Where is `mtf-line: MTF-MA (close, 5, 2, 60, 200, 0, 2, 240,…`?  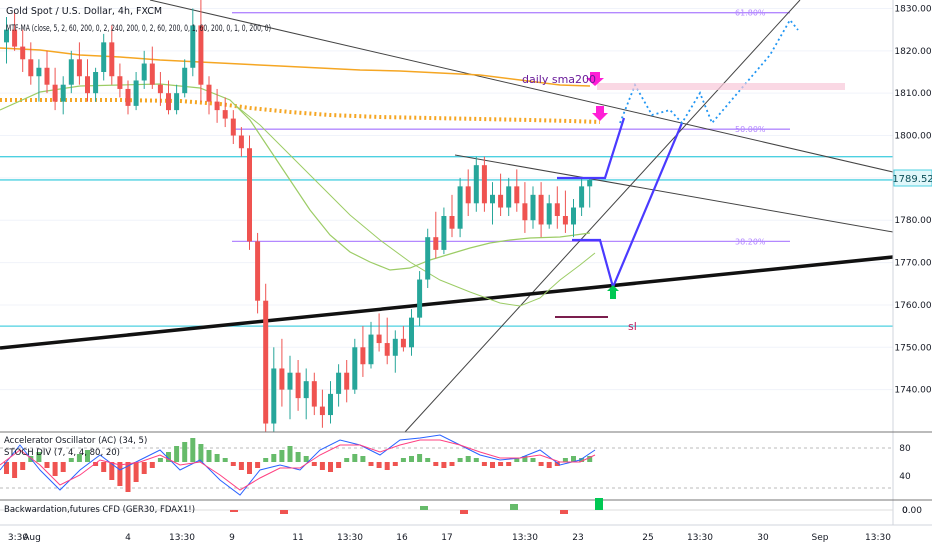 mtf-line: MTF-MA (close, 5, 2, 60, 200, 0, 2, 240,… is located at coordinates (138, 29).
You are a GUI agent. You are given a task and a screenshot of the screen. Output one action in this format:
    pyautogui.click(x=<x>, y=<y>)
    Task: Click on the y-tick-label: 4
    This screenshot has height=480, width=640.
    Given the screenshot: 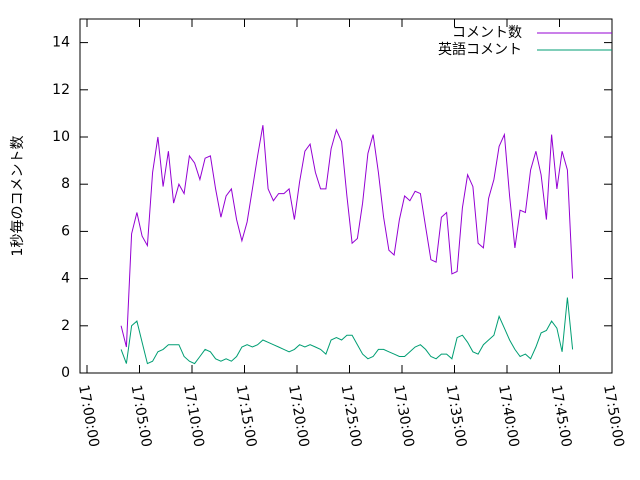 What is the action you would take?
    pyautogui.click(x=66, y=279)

--------------------------------

Written task = Transcribe the lines of the listing from the line containing "You are a GUI" up to and including the line containing "This screenshot has".

Exercise response =
You are a GUI agent. You are given a task and a screenshot of the screen. Output one action in this format:
    pyautogui.click(x=<x>, y=<y>)
    Task: Click on the y-tick-label: 4
    This screenshot has height=480, width=640.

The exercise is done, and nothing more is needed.